Butter's achievement was controversial in its time; among other hostile responses, one critic, playing on Butter's name, referred to his publications as "Batter" that "besmear each public post and church door...." Ben Jonson in particular was hostile and dismissive toward the new enterprise, and ridiculed Butter in his 1625 play The Staple of News. In a nice irony, Jonson borrowed the plot for his play from The London Prodigal, issued a generation earlier by Butter. Jonson's play, seasoned with "butter" puns, caricatures Butter as Cymbal, the head of the news agency the Staple of News. Jonson also mocked the nascent news industry in his 1620 masque News from the New World Discovered in the Moon.
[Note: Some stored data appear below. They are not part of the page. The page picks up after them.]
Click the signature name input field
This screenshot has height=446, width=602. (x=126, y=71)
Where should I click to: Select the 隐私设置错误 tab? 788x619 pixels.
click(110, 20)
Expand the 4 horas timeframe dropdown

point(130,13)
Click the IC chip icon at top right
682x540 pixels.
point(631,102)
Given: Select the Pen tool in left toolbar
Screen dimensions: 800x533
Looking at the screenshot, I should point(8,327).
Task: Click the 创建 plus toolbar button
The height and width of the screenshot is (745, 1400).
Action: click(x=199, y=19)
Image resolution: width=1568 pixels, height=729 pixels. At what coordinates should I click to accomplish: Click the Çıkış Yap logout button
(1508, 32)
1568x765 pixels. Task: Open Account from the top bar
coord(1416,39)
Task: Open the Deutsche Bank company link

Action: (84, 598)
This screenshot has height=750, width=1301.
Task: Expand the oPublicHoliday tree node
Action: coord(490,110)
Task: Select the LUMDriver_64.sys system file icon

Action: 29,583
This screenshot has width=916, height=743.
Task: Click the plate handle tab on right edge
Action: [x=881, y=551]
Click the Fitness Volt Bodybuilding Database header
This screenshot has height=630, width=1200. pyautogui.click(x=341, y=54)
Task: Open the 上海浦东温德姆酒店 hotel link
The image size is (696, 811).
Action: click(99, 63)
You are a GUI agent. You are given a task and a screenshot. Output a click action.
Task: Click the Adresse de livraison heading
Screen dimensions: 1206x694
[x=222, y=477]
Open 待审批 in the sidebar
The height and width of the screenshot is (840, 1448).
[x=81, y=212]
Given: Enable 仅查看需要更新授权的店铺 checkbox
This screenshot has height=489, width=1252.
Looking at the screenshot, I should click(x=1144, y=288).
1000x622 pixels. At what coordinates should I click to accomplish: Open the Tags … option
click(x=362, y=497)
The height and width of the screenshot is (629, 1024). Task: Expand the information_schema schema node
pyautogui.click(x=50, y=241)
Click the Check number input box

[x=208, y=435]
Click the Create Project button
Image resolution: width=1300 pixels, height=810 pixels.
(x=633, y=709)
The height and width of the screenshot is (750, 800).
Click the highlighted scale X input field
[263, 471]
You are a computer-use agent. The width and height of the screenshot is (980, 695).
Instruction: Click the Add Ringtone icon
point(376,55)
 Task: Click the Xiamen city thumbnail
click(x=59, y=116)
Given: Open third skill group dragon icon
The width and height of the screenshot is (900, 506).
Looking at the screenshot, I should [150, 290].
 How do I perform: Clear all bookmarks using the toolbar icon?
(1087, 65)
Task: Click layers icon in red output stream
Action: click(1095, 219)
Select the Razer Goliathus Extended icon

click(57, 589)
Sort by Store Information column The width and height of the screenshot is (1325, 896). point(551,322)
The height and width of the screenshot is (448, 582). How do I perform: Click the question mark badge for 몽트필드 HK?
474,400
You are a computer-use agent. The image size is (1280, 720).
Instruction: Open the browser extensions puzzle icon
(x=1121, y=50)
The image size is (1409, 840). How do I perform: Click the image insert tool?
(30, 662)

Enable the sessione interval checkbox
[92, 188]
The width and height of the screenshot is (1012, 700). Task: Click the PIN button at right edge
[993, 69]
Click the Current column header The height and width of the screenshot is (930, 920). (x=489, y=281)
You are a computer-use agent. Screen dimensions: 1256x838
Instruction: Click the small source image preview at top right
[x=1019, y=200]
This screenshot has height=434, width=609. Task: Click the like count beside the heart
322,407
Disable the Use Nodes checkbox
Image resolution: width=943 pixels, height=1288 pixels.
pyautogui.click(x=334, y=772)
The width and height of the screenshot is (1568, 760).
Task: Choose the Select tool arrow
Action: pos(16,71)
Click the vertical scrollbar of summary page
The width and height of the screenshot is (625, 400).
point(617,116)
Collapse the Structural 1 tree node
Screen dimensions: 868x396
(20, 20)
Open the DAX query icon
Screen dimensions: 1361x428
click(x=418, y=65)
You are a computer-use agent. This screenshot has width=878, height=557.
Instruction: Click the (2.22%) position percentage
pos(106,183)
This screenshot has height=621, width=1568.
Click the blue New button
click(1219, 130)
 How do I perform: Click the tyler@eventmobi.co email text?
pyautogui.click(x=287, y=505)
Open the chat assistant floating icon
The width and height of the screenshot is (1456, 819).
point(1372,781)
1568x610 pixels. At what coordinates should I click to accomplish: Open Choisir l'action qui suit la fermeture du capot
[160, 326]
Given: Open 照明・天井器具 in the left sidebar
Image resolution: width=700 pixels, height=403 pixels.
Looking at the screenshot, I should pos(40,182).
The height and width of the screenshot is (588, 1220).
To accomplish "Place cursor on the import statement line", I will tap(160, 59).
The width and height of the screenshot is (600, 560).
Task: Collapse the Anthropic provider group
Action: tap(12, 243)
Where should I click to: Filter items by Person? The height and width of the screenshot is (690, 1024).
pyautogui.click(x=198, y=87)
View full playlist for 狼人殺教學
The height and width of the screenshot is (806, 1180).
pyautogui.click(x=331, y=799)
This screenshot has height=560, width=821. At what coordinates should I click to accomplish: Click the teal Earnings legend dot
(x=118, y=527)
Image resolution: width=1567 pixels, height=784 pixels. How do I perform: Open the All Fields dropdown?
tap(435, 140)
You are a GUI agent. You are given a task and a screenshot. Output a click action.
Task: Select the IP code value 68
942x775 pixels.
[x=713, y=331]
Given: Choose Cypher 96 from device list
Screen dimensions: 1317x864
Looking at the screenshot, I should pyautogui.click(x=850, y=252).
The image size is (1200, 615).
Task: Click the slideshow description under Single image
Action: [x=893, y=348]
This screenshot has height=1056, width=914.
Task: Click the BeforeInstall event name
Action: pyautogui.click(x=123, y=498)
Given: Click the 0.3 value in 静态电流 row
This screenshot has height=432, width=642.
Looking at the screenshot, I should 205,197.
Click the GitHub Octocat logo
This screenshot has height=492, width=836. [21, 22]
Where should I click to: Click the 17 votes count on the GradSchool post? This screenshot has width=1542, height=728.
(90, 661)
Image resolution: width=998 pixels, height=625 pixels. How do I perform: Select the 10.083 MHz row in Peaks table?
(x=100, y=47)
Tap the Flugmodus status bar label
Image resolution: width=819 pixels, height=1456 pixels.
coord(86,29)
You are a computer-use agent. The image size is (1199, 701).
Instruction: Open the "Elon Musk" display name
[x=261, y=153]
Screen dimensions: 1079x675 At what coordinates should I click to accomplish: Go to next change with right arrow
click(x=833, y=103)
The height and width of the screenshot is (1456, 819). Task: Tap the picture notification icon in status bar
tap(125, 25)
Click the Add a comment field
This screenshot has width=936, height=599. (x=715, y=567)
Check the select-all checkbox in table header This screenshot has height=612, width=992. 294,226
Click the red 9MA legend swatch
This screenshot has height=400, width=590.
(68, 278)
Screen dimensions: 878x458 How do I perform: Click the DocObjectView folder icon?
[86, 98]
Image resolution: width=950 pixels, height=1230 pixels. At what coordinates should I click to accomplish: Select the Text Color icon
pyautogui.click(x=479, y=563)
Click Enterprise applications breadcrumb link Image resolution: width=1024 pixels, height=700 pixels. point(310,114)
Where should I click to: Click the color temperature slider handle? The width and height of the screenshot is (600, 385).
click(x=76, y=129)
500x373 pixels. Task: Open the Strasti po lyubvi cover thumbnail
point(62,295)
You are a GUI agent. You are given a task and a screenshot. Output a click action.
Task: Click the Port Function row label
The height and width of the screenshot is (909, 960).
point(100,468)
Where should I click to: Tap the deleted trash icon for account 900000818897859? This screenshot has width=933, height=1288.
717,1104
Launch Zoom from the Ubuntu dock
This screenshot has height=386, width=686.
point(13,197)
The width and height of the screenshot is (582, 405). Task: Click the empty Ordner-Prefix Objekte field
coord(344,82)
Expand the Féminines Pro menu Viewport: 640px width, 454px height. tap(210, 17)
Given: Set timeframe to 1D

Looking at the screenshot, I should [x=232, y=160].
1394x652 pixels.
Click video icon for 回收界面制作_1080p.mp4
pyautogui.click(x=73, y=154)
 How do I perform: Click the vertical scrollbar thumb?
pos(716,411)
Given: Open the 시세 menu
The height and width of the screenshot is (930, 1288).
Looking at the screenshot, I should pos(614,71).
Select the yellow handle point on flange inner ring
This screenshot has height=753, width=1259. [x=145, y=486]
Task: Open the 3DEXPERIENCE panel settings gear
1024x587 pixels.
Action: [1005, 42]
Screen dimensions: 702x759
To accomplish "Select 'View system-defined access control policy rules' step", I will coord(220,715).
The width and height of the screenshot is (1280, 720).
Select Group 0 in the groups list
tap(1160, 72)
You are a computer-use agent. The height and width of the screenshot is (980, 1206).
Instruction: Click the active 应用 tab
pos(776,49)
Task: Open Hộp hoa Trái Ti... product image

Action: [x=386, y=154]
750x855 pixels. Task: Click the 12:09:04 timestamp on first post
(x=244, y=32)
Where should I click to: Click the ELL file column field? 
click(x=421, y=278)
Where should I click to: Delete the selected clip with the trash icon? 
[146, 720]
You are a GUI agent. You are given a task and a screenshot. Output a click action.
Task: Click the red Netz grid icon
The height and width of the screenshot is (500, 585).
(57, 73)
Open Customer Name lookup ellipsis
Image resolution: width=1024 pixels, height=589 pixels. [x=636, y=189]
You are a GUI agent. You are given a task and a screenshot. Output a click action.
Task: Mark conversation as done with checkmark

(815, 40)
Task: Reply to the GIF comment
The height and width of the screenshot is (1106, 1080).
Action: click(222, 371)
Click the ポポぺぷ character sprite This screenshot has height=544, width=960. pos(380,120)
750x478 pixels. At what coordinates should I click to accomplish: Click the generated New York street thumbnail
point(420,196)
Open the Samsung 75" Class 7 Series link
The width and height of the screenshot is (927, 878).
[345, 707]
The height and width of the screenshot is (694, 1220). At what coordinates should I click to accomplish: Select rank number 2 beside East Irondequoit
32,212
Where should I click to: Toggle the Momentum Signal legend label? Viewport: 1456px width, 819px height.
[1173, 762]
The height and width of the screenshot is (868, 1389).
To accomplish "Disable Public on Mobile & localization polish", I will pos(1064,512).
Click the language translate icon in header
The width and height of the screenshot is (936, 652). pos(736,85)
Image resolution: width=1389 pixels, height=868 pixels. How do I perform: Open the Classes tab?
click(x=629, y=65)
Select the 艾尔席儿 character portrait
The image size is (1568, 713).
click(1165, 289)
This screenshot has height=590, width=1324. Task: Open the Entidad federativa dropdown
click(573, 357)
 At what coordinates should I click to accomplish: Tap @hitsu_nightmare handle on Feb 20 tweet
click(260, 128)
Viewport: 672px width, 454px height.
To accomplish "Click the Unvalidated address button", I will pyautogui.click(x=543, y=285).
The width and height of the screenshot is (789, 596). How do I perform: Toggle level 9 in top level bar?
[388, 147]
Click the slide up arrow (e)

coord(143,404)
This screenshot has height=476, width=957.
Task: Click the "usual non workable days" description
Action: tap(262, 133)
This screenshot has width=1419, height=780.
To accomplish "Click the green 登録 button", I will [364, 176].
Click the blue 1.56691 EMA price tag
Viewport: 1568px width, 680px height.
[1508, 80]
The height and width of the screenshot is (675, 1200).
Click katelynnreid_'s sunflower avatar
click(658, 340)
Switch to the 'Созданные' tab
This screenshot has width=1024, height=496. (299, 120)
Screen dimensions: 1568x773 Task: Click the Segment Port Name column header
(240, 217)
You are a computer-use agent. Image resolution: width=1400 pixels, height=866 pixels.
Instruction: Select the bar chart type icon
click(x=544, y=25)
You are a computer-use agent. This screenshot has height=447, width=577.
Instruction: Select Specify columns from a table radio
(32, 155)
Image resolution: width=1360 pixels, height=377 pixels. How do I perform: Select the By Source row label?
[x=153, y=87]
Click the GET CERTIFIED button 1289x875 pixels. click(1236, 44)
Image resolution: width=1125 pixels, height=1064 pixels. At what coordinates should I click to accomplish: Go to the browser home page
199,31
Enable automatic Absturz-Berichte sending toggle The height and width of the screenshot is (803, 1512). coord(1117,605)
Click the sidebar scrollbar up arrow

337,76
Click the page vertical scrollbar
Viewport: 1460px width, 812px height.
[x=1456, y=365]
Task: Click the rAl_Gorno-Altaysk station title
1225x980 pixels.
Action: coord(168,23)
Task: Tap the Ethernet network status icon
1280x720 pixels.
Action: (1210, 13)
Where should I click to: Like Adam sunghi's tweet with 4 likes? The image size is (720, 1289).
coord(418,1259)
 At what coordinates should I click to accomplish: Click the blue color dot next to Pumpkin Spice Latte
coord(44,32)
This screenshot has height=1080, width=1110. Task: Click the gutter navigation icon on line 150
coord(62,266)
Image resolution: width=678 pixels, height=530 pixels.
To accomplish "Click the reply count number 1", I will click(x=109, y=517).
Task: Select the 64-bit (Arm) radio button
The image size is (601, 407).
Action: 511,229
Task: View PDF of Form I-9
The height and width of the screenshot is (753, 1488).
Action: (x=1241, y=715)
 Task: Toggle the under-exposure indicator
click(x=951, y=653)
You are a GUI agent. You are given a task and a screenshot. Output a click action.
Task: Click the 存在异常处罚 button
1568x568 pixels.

In the early 1630s, Butter and Bourne reached the peak of their success with newsbooks selling well as a result of the successes of Gustavus Adolphus's campaign. They additionally began a news magazine series called 'The Swedish Intelligencer' that ran successfully under variant titles to 1634. Their enterprise was controversial, however: in October 1632, their weekly publication was banned all "gazettes and pamphlets of news from foreign parts." (In their mere existence, news reports of the combat of the Thirty Years' War were seen as implicit criticisms of the royal policy of neutrality.) In 1638 they were granted a patent from King Charles I for the publication of news and history, in return for a £10 annual donation toward the upkeep of St. Paul's Cathedral. Butter remained committed to reporting news of the war – until the start of the English Revolution in 1642.

Butter's publications often carried verbose titles, like A True Relation of a late very famous Sea-fight, made betwixt the Spaniard and the Hollander in Brasil, for many days together: Wherein the odds was very great, which made the success doubtful, but at last the Hollander got the Victory (1640).

==Miscellaneous works==
Among the varied products of Butter's enterprise, his editions of George Chapman's translations of Homer – the Iliad in 1611, and the Odyssey in 1614 – stand out.

And in his long career, Butter published a wide range of other material: from joke books like The Cobbler of Canterbury (1608), to Tobias Gentleman's England's Way to Win Wealth, and to Employ Ships and Mariners (1614), to religious works like Abraham Darcy's The Original of Idolatries (1624), to polemics like Joseph Hall's An Humble Remonstrance to the High Court of Parliament (1640) – and virtually everything in between.

After 1642, Butter declined into obscurity. According to his terse 1664 obituary, "Nath: Butter an old stationer, died very poore."